Since a combination of cortical and subcortical lesions, epilepsy, surgery, radiotherapy, AEDs, corticosteroids, and psychological distress is likely to contribute to neurocognitive dysfunctioning in an individually unpredictable way, it would be most pragmatic to choose a core testing battery that gauges a broad range of neurocognitive functions. Additionally, the neuropsychological measures have to meet the following criteria: (i) assess several domains found to be most sensitive to tumor and treatment effects; (ii) have standardized materials and administration procedures; (iii) have published normative data; (iv) have moderate to high test–retest reliability; (v) have alternate forms or are relatively insensitive to practice effects, and are therefore suitable to monitor changes in neurocognitive function over time; (vi) include tests that have been translated into several languages (i.e., Dutch, English, French, German, Hebrew, Italian, Turkish) [109] or require translation primarily of test directions; and (vii) total administration time is 30–40 min. The neurocognitive domains deemed essential to be evaluated include attention, executive functions, verbal memory, and motor speed.

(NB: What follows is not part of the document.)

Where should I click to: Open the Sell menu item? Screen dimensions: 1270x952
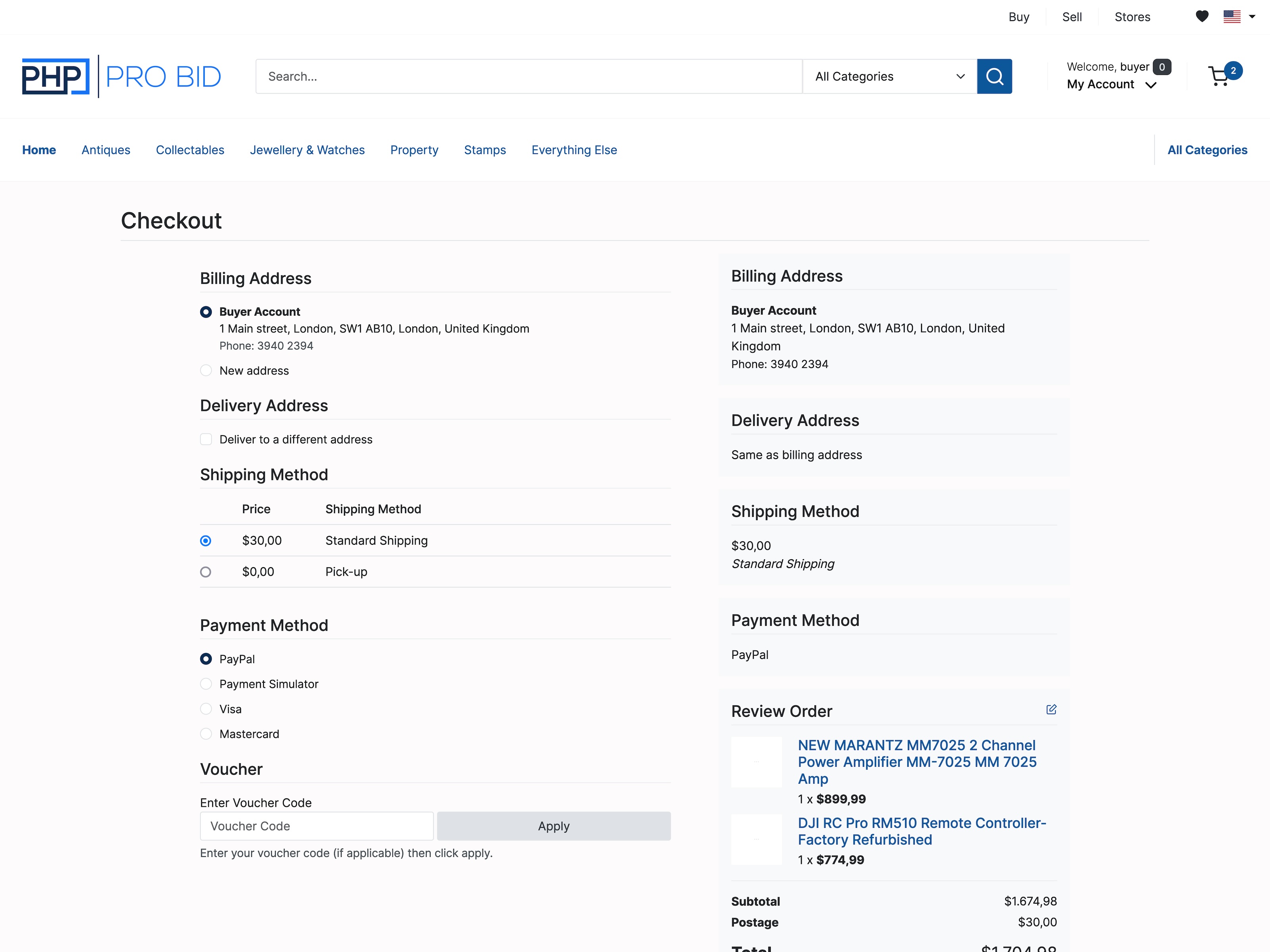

The test battery that meets most of the afore-mentioned criteria has successfully been used and is still being used in a number of EORTC, NCCTG, NCI-C, RTOG, MRC, and HUB multisite clinical trials and it has been shown that neurocognitive functioning has independent prognostic significance in patients with low-grade glioma [110]. Moreover, neurocognitive deterioration indicates tumor progression before signs of disease recurrence are evident on CT or MRI [3, 102, 111]. This battery assesses: memory, Hopkins verbal learning test [112], which is a list of 12 words in 3 semantic categories that measures immediate recall across 3 trials, recognition of the words from distractors, and delayed recall; verbal fluency, controlled oral word association [113], which requires the production of words beginning over a specific letter for three 1-min trials; visual-motor scanning speed, trail making test part A [114], which requires the subject to connect dots in numerical order as rapidly as possible; executive function, trail making test part B [114], which requires the subject to connect dots with alternating numbers and letters as rapidly as possible.